Tutta l’energia necessaria alla sopravvivenza della comunità sarebbe rinnovabile e verrebbe ricavata dal mare: enormi turbine sul fondo dell’oceano raccoglierebbero l’energia di onde, maree e correnti per trasferirla tramite la spirale alla sfera, mentre la struttura stessa della spirale permetterebbe di sfruttare l’energia termica prodotta grazie alla differenza di temperatura tra la superficie e il fondo. L’acqua di mare verrebbe altresì sfruttata per l’ossigenazione e la gestione dell’umidità dell’habitat.

Il project leader di questo concept, Masayuki Takeuchi, già noto per la ricerca di soluzioni strutturali per un insieme di isole galleggianti per salvare lo stato insulare del Kiribati dall’aumento del livello dell’Oceano Pacifico, stima che il costo di una simile struttura si aggirerebbe attorno ai 26 miliardi di dollari. Uno sproposito, che troverebbe però una giustificazione nel fatto che gli oceani coprono il 70% del pianeta e il loro fondale offre un enorme potenziale come sorgente di energia pulita e nella previsione che l’aumento del livello dei mari porterà all’allagamento delle città e delle pianure costiere, riducendo lo spazio disponibile e portando all’impossibilità di produrre il cibo necessario per miliardi di persone.

Se un simile progetto dovesse mai venire preso in considerazione la prima città potrebbe sorgere al largo di Tokyo già entro il 2030, poggiata su un fondale profondo dai 1500 ai 4000 metri, anche se ovviamente non esistono seri piani per lo sviluppo.

La struttura in superficie

La struttura in superficie con la barriera frangiflutti e l’attracco per le navi – Shimizu Corporation

Takeuchi assicura che vivere nell’oceano è oggettivamente più fattibile che sulla terraferma, soggetta a terremoti e tsunami (non serve ricordare che il Giappone è un territorio sottoposto ad intensa attività sismica) e che il futuro dell’umanità non è unicamente legato allo spazio.
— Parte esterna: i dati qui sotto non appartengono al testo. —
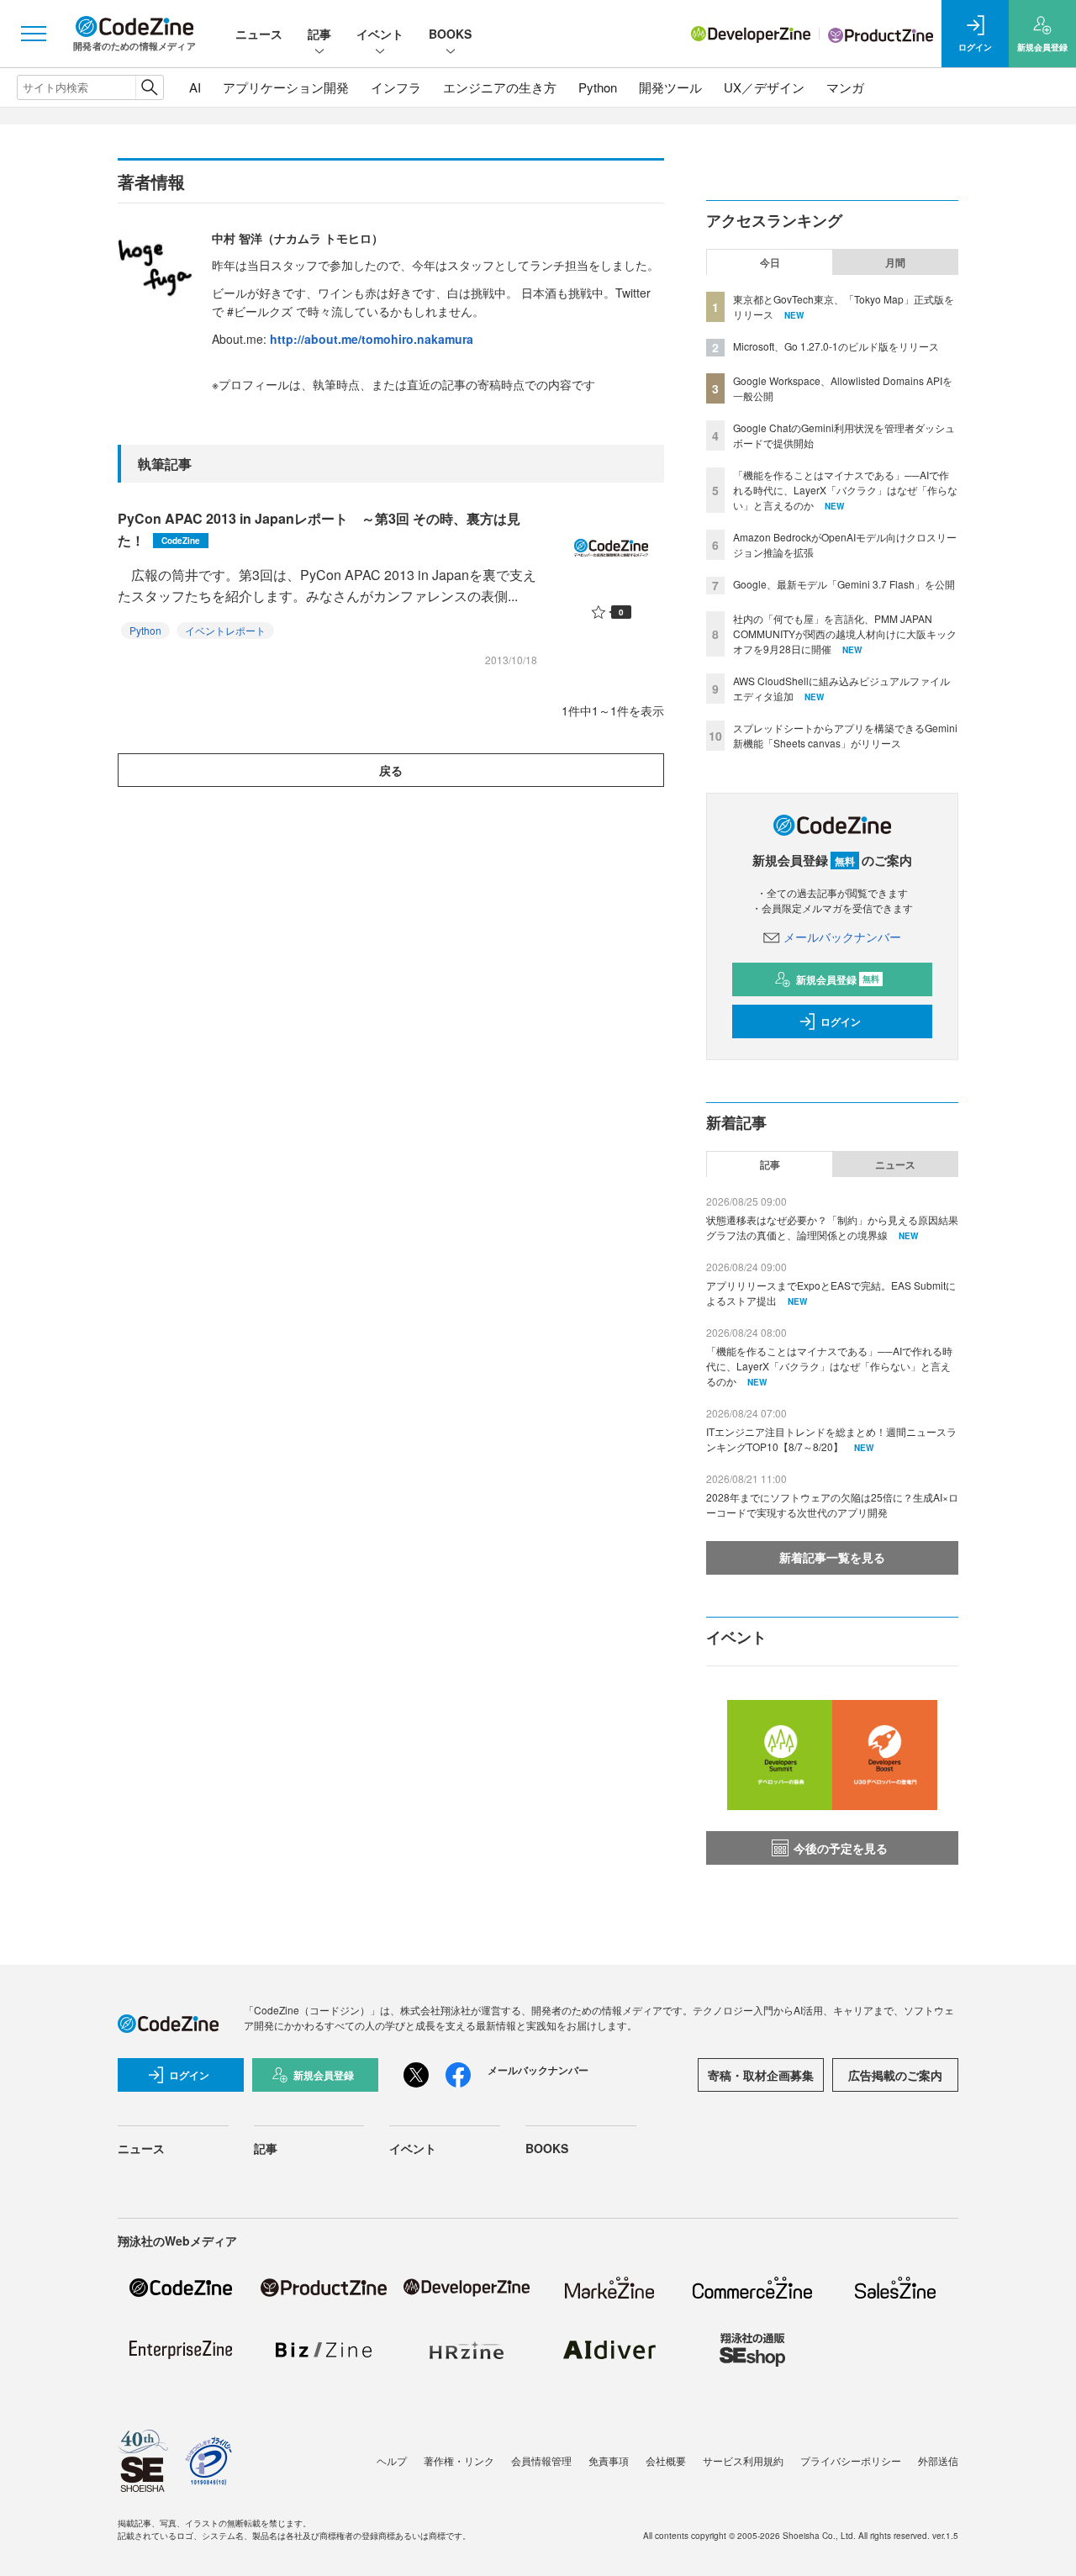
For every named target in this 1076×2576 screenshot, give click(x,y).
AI (195, 87)
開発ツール (670, 87)
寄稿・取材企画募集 (761, 2075)
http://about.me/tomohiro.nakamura (371, 338)
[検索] (149, 87)
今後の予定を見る (841, 1848)
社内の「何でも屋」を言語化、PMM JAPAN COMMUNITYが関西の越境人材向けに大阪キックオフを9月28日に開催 (845, 633)
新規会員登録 (837, 979)
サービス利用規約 (743, 2460)
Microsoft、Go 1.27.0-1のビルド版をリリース (836, 346)
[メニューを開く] (33, 33)
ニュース (258, 33)
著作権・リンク (459, 2460)
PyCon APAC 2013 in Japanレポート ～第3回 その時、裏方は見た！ (319, 529)
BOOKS (450, 33)
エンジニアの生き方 (499, 87)
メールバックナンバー (842, 936)
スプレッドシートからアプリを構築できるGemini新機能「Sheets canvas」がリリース (845, 735)
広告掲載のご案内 (895, 2075)
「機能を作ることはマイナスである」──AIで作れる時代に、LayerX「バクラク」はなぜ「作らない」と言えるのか (845, 489)
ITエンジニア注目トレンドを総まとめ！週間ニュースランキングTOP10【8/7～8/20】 (831, 1439)
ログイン (840, 1021)
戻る (391, 770)
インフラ (396, 87)
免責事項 (608, 2460)
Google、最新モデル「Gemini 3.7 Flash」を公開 (844, 584)
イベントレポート (225, 630)
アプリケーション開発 (286, 87)
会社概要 (666, 2460)
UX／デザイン (764, 87)
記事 (319, 33)
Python (597, 87)
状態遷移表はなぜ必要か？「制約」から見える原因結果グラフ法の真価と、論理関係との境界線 (832, 1227)
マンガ (845, 87)
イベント (380, 33)
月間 (895, 262)
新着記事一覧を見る (832, 1557)
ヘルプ (392, 2460)
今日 (770, 262)
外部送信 (938, 2460)
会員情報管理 (541, 2460)
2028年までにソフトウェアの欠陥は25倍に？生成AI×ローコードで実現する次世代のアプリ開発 (832, 1504)
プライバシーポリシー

Può darsi, ma a noi l’idea di vivere in un ambiente sommerso, senza la possibilità di alzare lo sguardo a guardare le stelle sembra un po’ claustrofobico. Al di là delle ragioni addotte dai progettisti strutture del genere potrebbero essere però riconsiderate per lo sfruttamento dei fondali oceanici, ricchi di rame, ferro e litio, nonché dei noduli polimetallici, di cui i fondali oceanici sono ricchissimi e tanto ambiti alla fine del secolo scorso ma per cui l’interesse è svanito per i costi di recupero dai fondali profondi migliaia di metri.

Di certo dei sistemi robotizzati di raccolta potrebbero convogliare il materiale tramite la spirale per farlo arrivare alla superficie e nella sfera potrebbe trovare spazio la comunità di lavoratori che si occupano dell’estrazione, ben protetti dagli effetti del mare e dalle rigide temperature delle latitudini più elevate rendendo il progetto significativamente più interessante.